Official title The Brazilian Cardioprotective Nutritional Program to Reduce Events and Risk Factors in Secondary Prevention for Cardiovascular Disease
Principal investigator Bernardete Berwanger, NC, PhD
Description The BALANCE Program will investigate the effect of the Program in reducing cardiovascular events, such as cardiac arrest, acute myocardial infarction, stroke, myocardial revascularization, amputation for peripheral arterial disease, hospitalization for unstable angina, or death in patients with established cardiovascular disease. Moreover we aim to evaluate the effect of the dietary program on reducing cardiovascular risk factors, such as body mass index, waist circumference, blood pressure, total cholesterol, low density lipoprotein (LDL), triglycerides and fasting glucose. Also it is our objective to compare the dietary patterns after interventions, the effect of the intervention among nutrients and energy consumption and, finally, to evaluate the BALANCE Program comprehension. The BALANCE Program is a randomized, multicenter, national trial with allocation concealment and intention-to-treat analysis. We will randomize patients aged 45 years or more with any evidence of established cardiovascular disease to the BALANCE program or control groups.
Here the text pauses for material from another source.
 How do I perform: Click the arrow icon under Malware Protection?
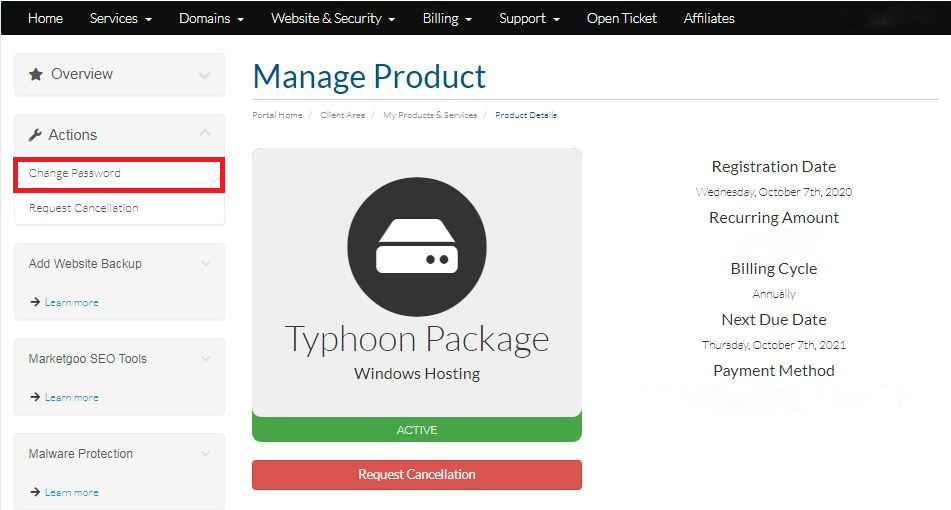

BALANCE Program is composed by 3 concepts: a) a diet that provides 50-60% of energy from carbohydrate, 10-15% from protein, 25-35% from total fat, <7% from saturated fatty acids, <10% polyunsaturated fatty acids, <20% monounsaturated fatty acids, <1% trans fats, <200 mg/day cholesterol, 20-30 g/day fiber, and <2,400 mg/day sodium; b) Nutrition education program based on ludic strategies and indication of affordable foods; c) An intense follow up by individual and group visits and phone calls. For Control group, generalized advices to follow a low fat, low energy, low sodium and low cholesterol diet are given. The primary composite outcome is the occurrence of cardiovascular death, cardiac arrest, acute myocardial infarction, stroke, and myocardial revascularization, amputation for peripheral arterial disease or hospitalization for unstable angina. Blinded assessors will adjudicate clinical events and analysis will follow the intention-to-treat principle. We enrolled 2536 patients in 34 sites. Enrollment was open in March 2013 and ended in March 2015 and patients will be followed up to 48 months.
Trial information was received from ClinicalTrials.gov and was last updated in September 2015.
Information provided to ClinicalTrials.gov by Hospital do Coracao.